Letter from Paris/Lara Marlowe: Were it not for the violent death of a young woman, the Breton Revolutionary Army's (ARB) seven-year bombing campaign might have been almost comical.
Eleven alleged members of the ARB are standing trial here over the next three weeks. They plotted their bombings during drink-sodden evenings in the An Distro pub in Fougères, the anti-terrorist Judge Gilbert Thiel wrote in his 148-page charge sheet. They were often so inebriated that when they placed the devices, many failed to explode.
All are charged with "destroying or damaging the property of others or complicity therein, in connection with a terrorist undertaking." Four of the accused could face life sentences if found guilty of the April 2000 bombing of a McDonald's near Dinan, in which a restaurant employee, Laurence Turbec (28), was killed.
Between 1993 and 2000 the alleged ARB members are believed to have carried out 40 bombings, mostly against public buildings like tax offices and gendarmerie stations. Sufficient evidence was found to charge them in 17 cases.
Judge Thiel mocks one of the ARB's demands, for the transfer of responsibility for road safety from the French police to Breton civilians. The demand "would have been more credible if our investigation hadn't found that many of the activists had drunk driving records," he wrote.
All 11 defendants were members of Emgann, the political wing of the ARB.
Though they deny belonging to the ARB, two of the accused, Emgann's former spokesman, Gaël Roblin (31), and its former national secretary, Christian Georgeault (48), were caught handing an ARB statement denying the group's responsibility for the McDonald's bombing to a journalist in the street.
Circumstantial evidence links the ARB to the McDonald's bombing: the method of wiring and traces of explosives found on the site. The bombers used dynamite stolen in a joint Breton-Basque operation the previous year.
The death of Ms Turbec so shocked Breton sympathisers that Emgann's membership dwindled to 250 and its founder called on it to "self-destruct".

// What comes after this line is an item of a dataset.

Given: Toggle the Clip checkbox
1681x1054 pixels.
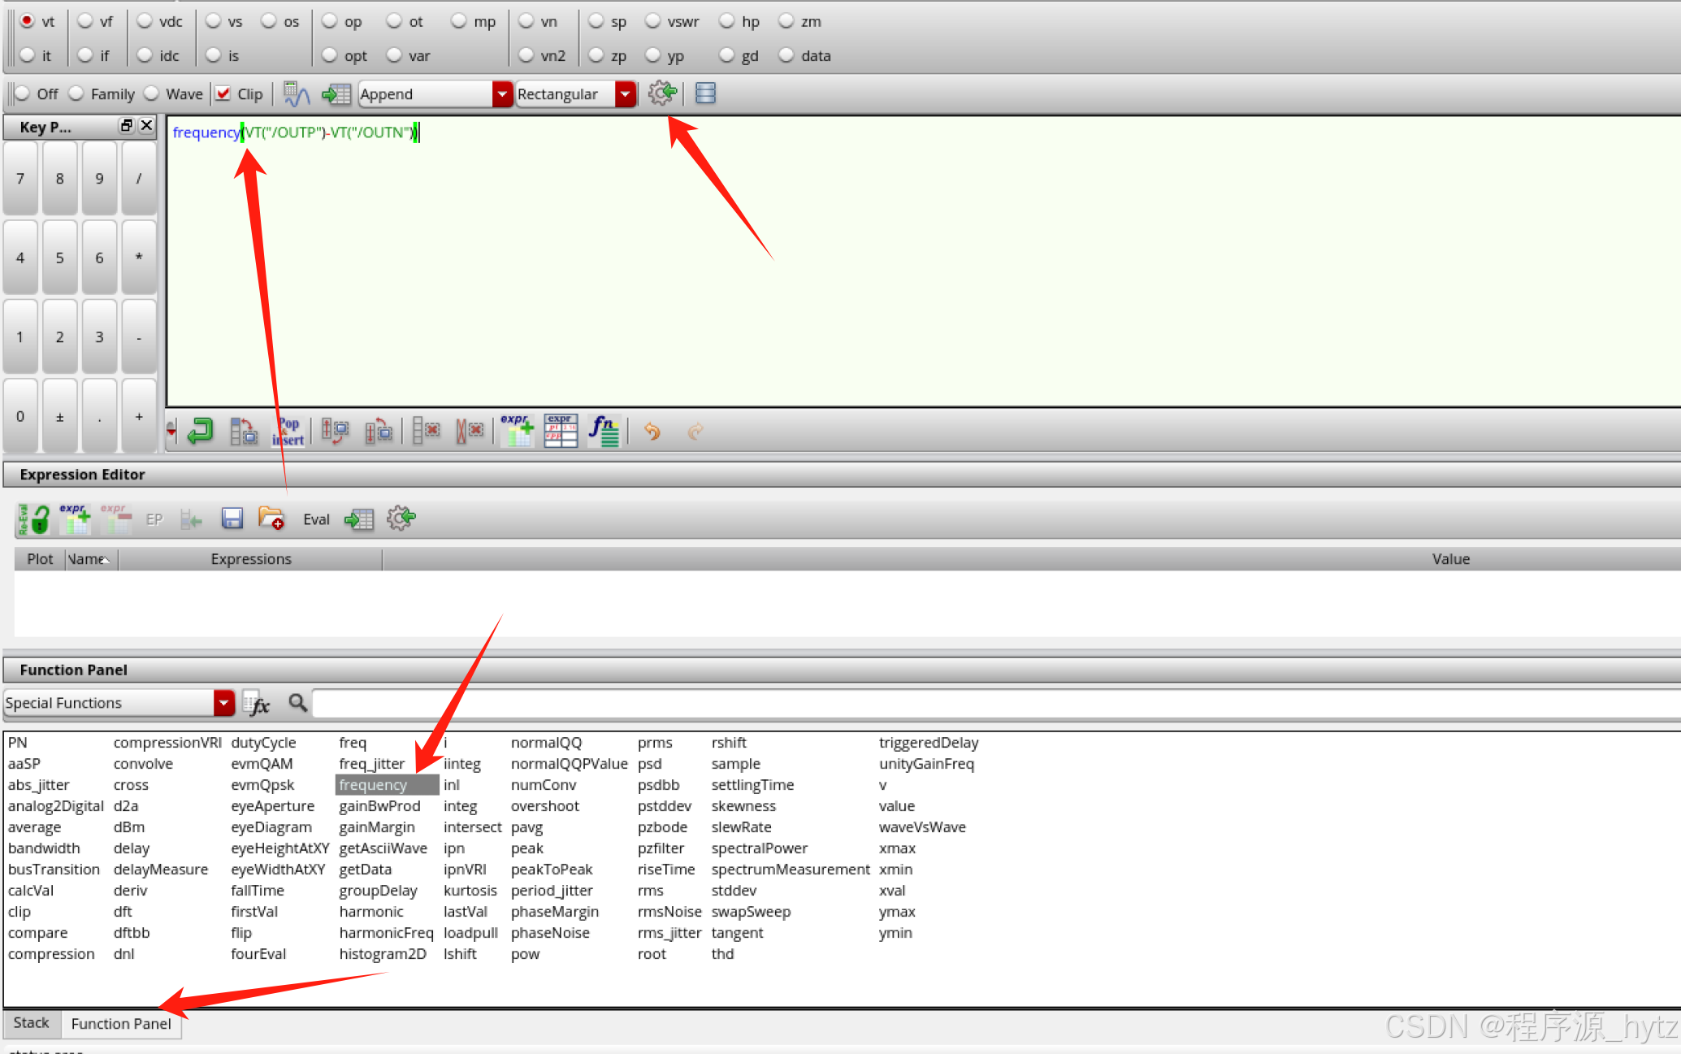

Although in prison and on trial, Mr Roblin is standing in local elections at the end of this month on a ticket called "Brittany, a Future." Emgann this week issued a statement condemning "the French state which still turns a deaf ear to the legitimate expectations of Bretons, answering them with contempt and repression."
The ARB was founded in 1968 and modelled itself on the IRA. Security sources believe Breton nationalists occasionally provided safe houses to their "Celtic cousins", but there is no evidence of extensive collusion.
Members of the "Real IRA" retained their Breton contacts when they broke with the Provisionals in the late 1990s. In 2001 a "Real IRA" team returning from Croatia in a camper van carrying weapons called a Breton for help when the van broke down.
The ARB is not known to have any links with the five Bretons arrested last November on suspicion of helping the "Real IRA". All were released within days, but remain under investigation. Two Irishmen in their 20s were arrested in Dublin, then freed on bail. Security sources expect at least one of the Bretons and the two Irishmen to be tried for terrorist offences.
The Breton suspects used to attend Sinn Féin ardfeisheanna. In May 2003 they met in Ireland with Mr Seamus McGrane, a deputy leader of the "Real IRA".
When the two young Irishmen visited the town of Guincamp in Brittany last summer, the Bretons allegedly helped them scout for suitable places to hide weapons.
The IRA was cited in a different context on Monday, when the friends of Ms Nathalie Ménigon played a recording of the imprisoned former member of the extreme left-wing group Direct Action at a press conference.
"I'll be another Bobby Sands if I have to," Ms Menigon said. She has spent the past 17 years in prison for participating in two murders and observed a 10-day hunger-strike to demand transfer to hospital.
Ms Ménigon's friends have joined forces with the supporters of Mr Cesare Battisti, an Italian who was arrested in Paris on February 10th.
Mr Battisti, a former leader of the Italian group Armed Proletarians for Communism, was convicted in absentia of involvement in several robberies and murder in the 1970s. Though he has lived in France since 1990 as a concierge and writer of detective novels, Italy wants to extradite him.
Some 600 people demonstrated in favour of the Breton accused. Six thousand signed a petition for the liberation of Mr Battisti. The socialist-run Paris town hall says it has placed the imprisoned Italian "under the protection of the city" and demonstrators will today march from the Hôtel de Ville to the Palais de Justice on behalf of Mr Battisti.
Lesson: when in difficulty with French justice, it helps if you committed your crimes a long time ago, or if you write books and are friendly with left-wing intellectuals who feel romantic about political violence.
Mr Patrick Raynal, Mr Battisti's publisher at Gallimard, told Le Monde he feels brotherly towards former Italian extremists.